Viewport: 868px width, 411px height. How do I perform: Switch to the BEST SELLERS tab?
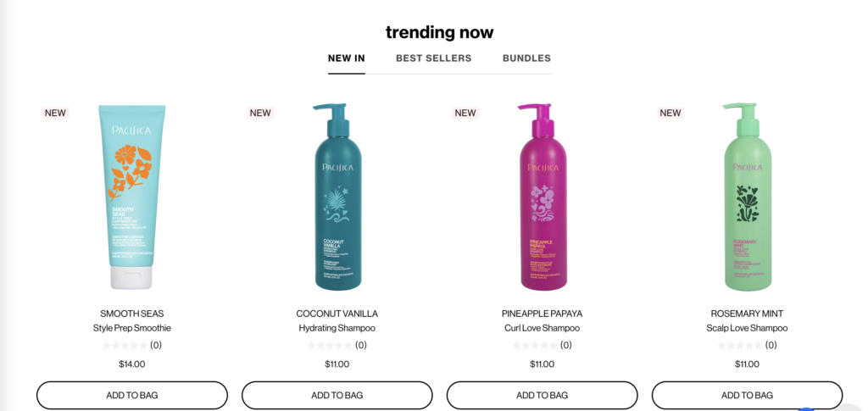pyautogui.click(x=433, y=58)
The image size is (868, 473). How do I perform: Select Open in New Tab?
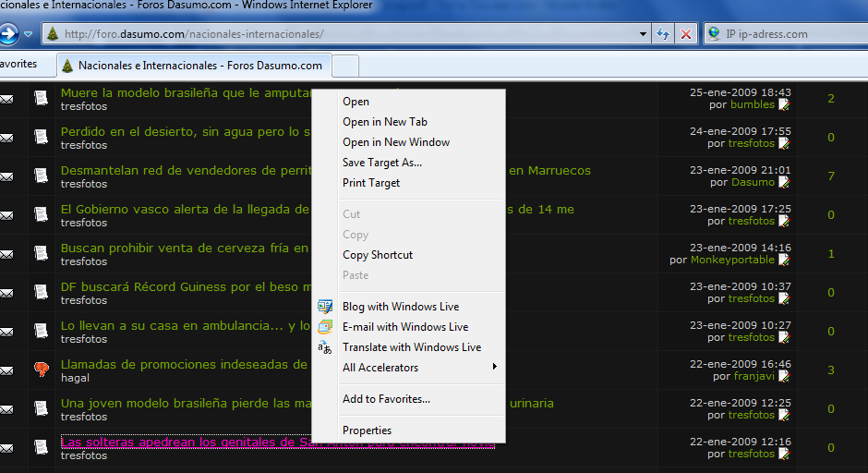pos(385,122)
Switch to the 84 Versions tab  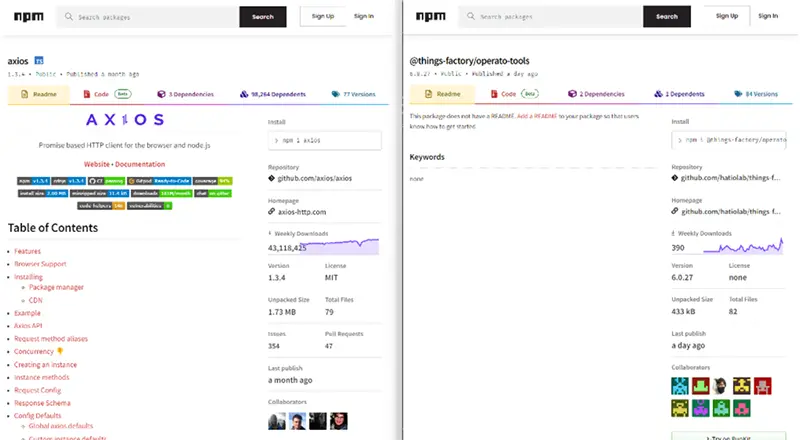pos(756,94)
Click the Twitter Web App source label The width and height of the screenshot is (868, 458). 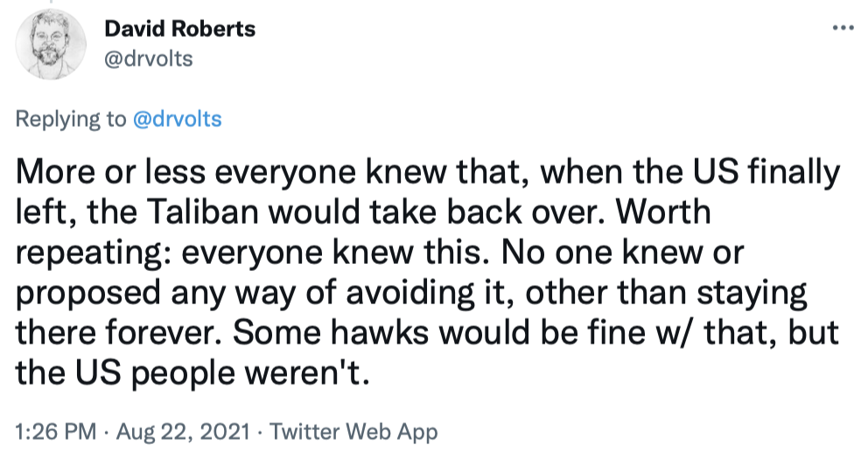point(354,432)
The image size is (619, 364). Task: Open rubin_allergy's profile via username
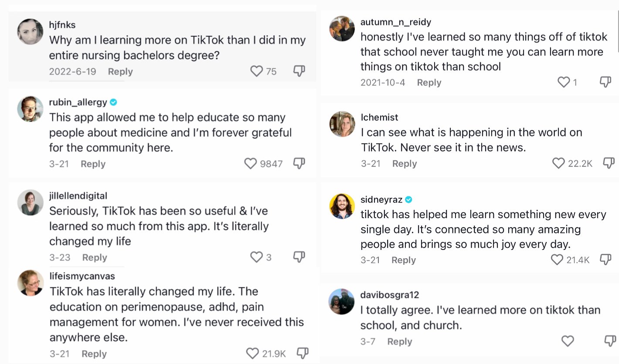78,102
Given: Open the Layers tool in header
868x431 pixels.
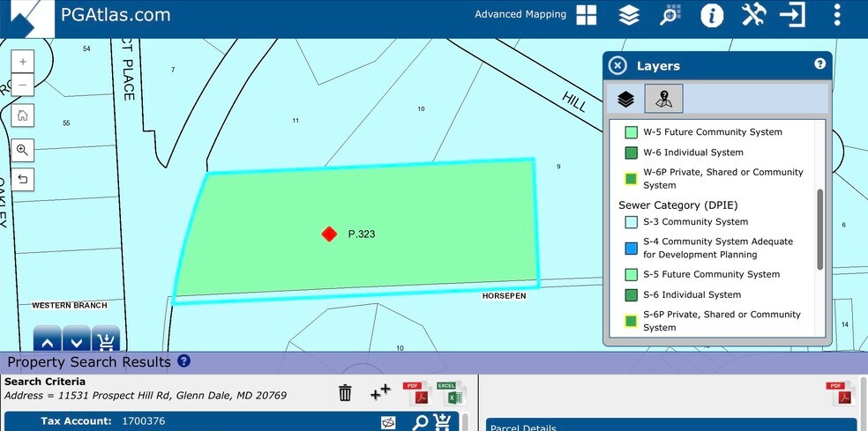Looking at the screenshot, I should (629, 15).
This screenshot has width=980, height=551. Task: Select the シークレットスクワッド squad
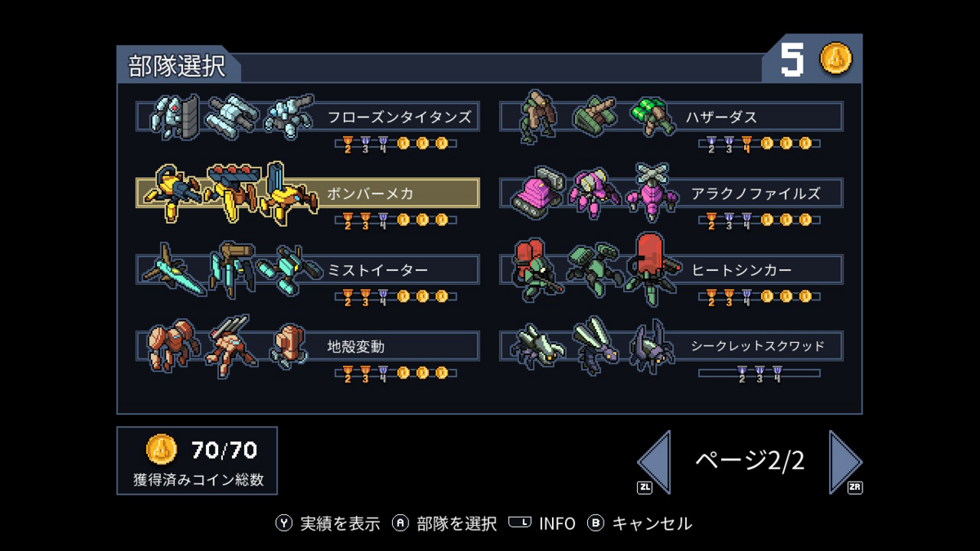click(x=671, y=346)
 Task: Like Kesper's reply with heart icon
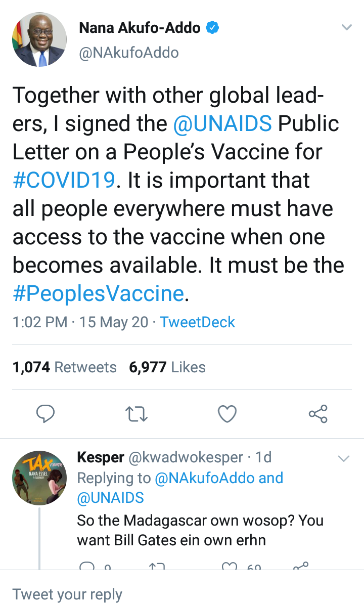click(230, 567)
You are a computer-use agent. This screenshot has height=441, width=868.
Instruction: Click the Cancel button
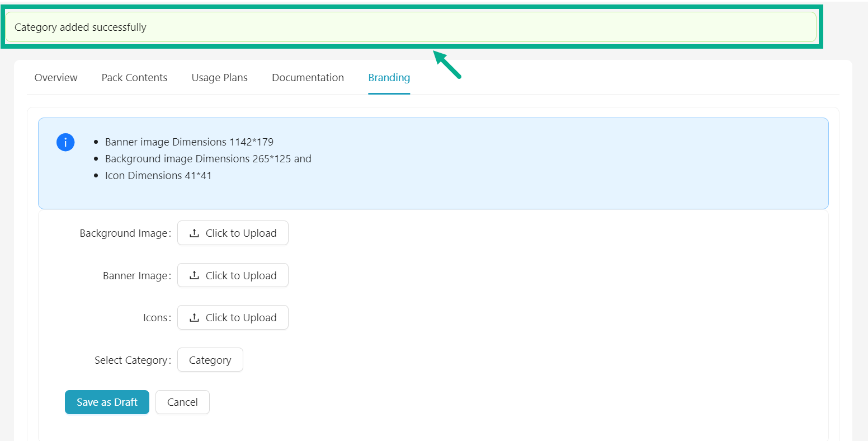tap(182, 402)
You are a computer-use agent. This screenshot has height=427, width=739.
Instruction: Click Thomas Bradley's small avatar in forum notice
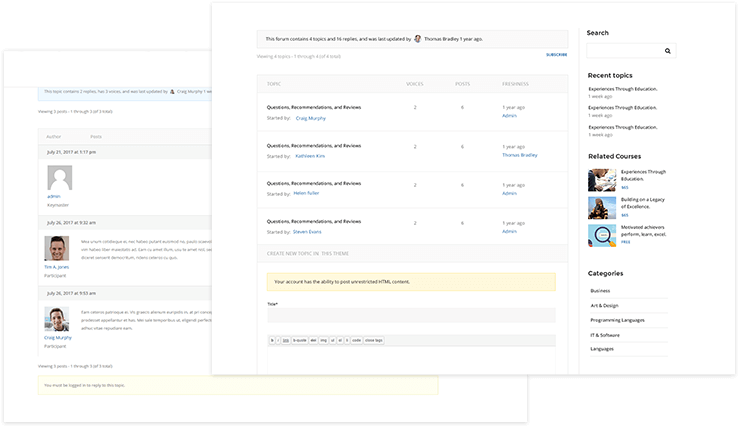pos(418,39)
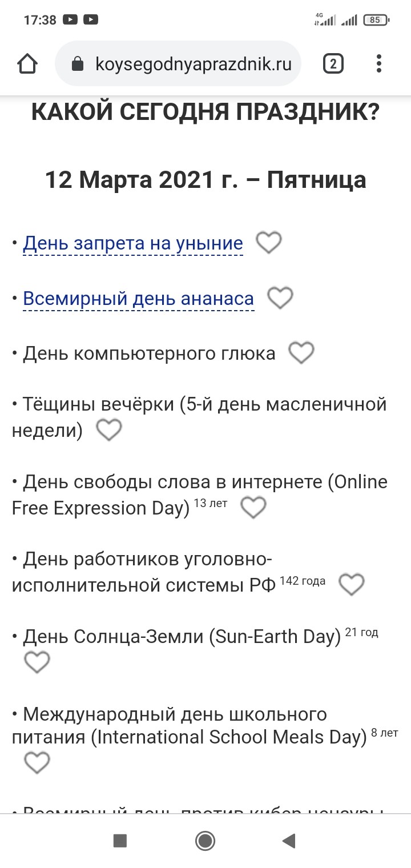
Task: Favorite International School Meals Day heart
Action: (x=37, y=762)
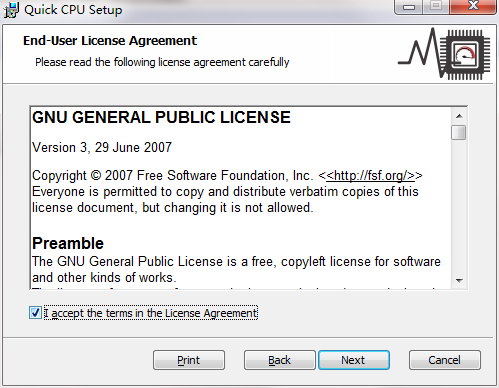499x388 pixels.
Task: Click the license text scroll up arrow
Action: point(459,116)
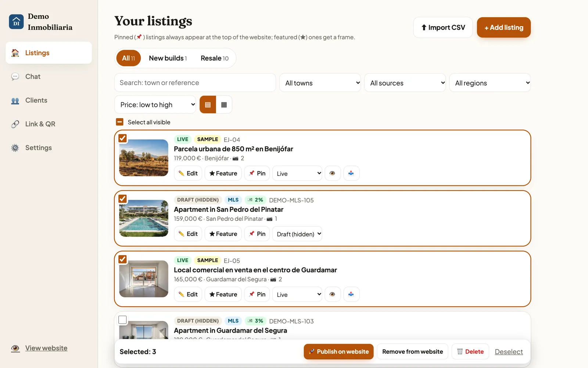Viewport: 588px width, 368px height.
Task: Preview the Benijófar parcela listing eye icon
Action: click(x=332, y=173)
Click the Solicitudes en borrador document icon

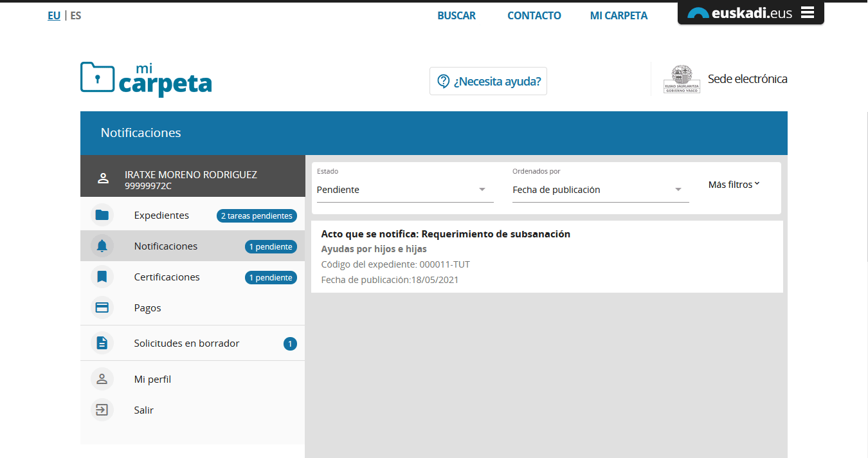[102, 344]
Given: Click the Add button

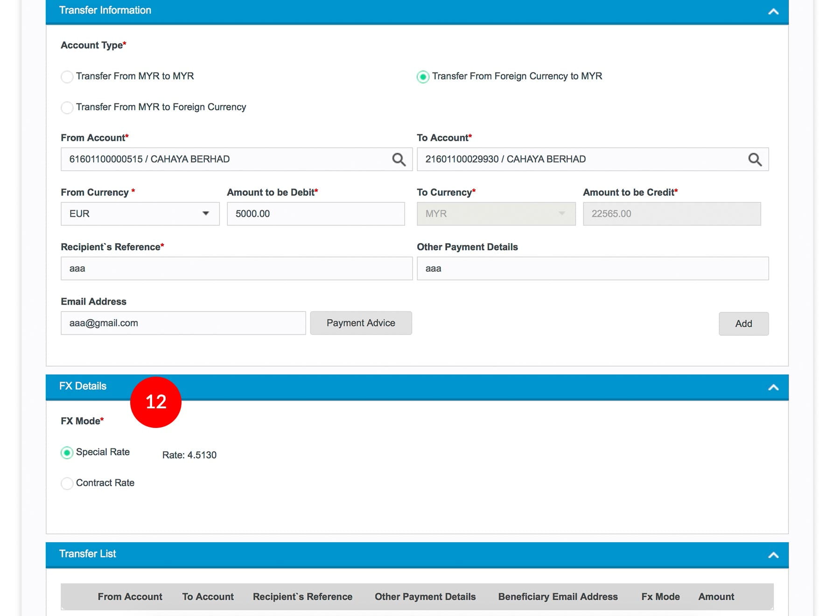Looking at the screenshot, I should pos(743,324).
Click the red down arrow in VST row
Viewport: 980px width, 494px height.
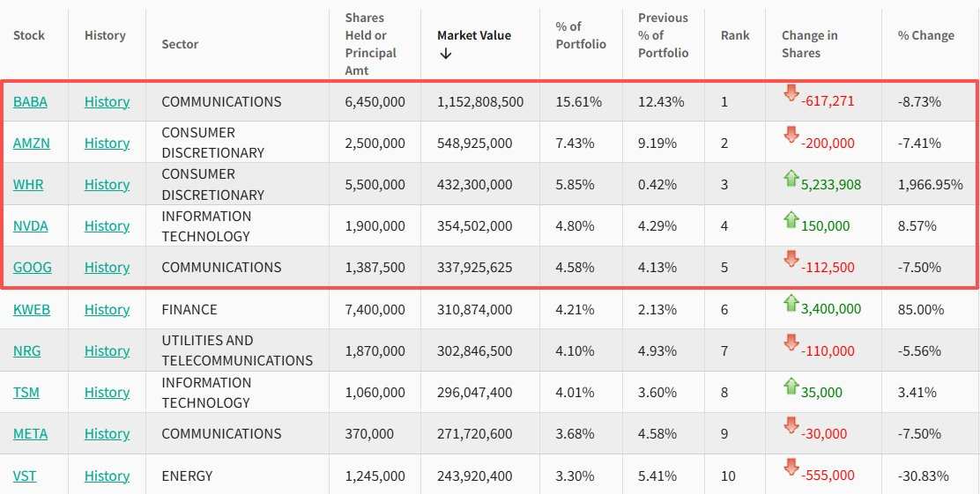[x=791, y=468]
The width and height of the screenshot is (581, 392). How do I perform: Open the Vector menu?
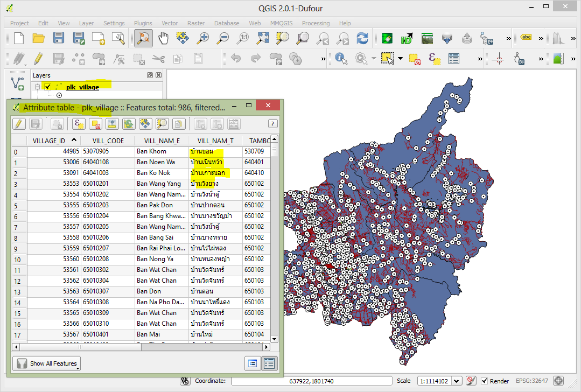click(x=170, y=23)
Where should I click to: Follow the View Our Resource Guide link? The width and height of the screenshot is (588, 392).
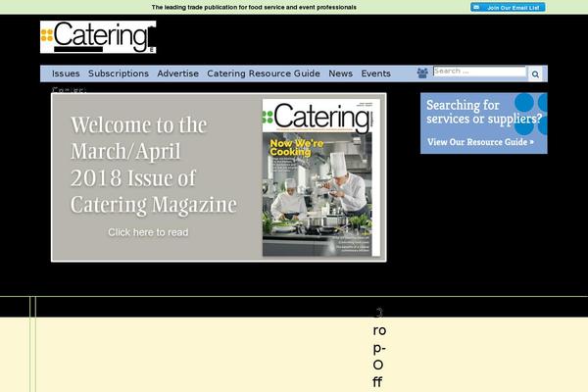480,142
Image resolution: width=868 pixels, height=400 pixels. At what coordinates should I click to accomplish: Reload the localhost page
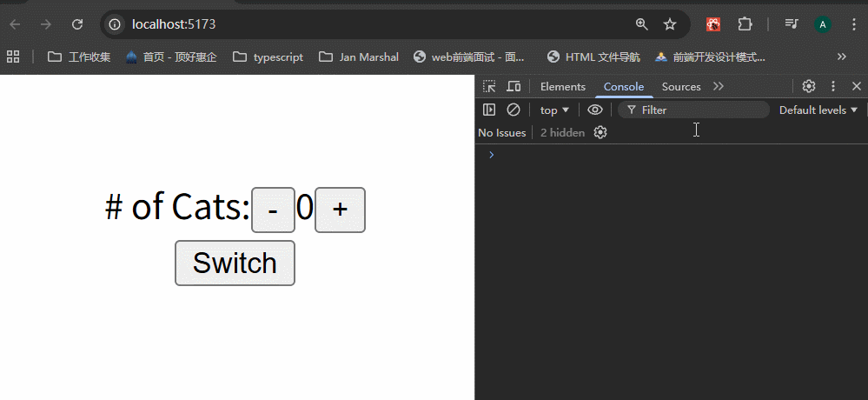tap(77, 24)
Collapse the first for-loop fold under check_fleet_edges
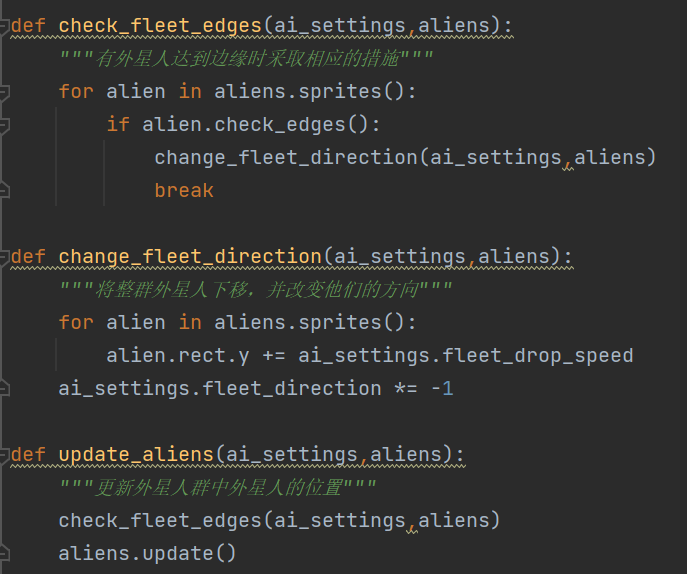Screen dimensions: 687x574 tap(4, 92)
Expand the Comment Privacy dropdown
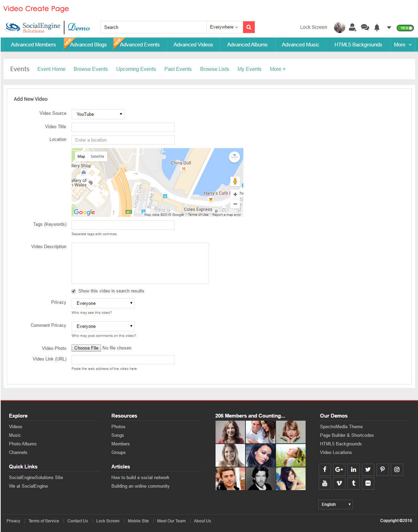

What you need to do
With the pictures omitted, copy exactly the lines of the listing above starting at the line containing "Given: Open the Layers tool in header" and ending at the line containing "has height=427, width=739.", both included.

Expected answer
Given: Open the Layers tool in header
868x431 pixels.
Looking at the screenshot, I should (629, 15).
This screenshot has width=980, height=551. Task: Select the シークレットスクワッド squad
click(x=671, y=346)
 Task: Like Kesper's reply with heart icon
click(230, 567)
You are a computer-use agent. This screenshot has height=441, width=868.
Instruction: Click the Cancel button
tap(182, 402)
You are a computer-use agent. This screenshot has height=427, width=739.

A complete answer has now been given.